(Prompt):
Produce a verbatim transcript of the entries below, excluding pictures.

*** Entries provided Section Begins ***

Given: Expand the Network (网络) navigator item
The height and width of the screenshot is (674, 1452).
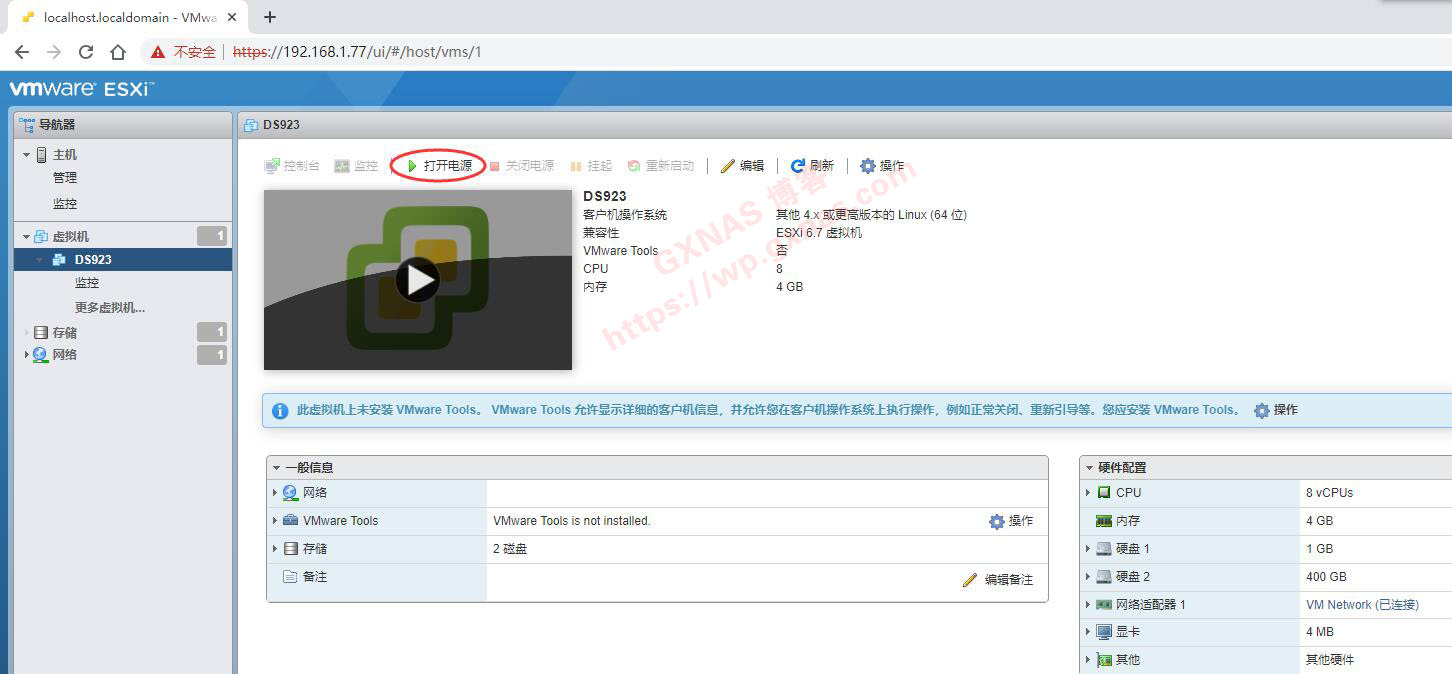Looking at the screenshot, I should (27, 355).
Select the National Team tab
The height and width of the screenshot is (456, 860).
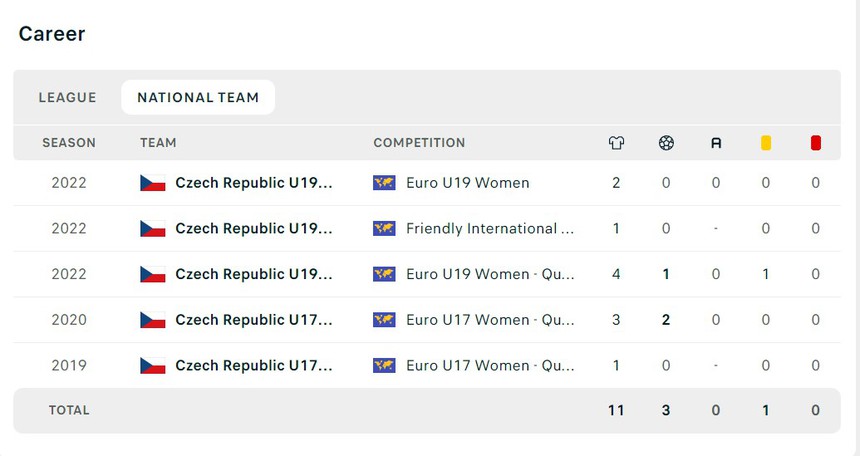198,98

*** Entries provided Section Ends ***

(Response area):
Given: Expand the Network (网络) navigator item
The height and width of the screenshot is (674, 1452).
Looking at the screenshot, I should (27, 355).
Select the National Team tab
The height and width of the screenshot is (456, 860).
198,98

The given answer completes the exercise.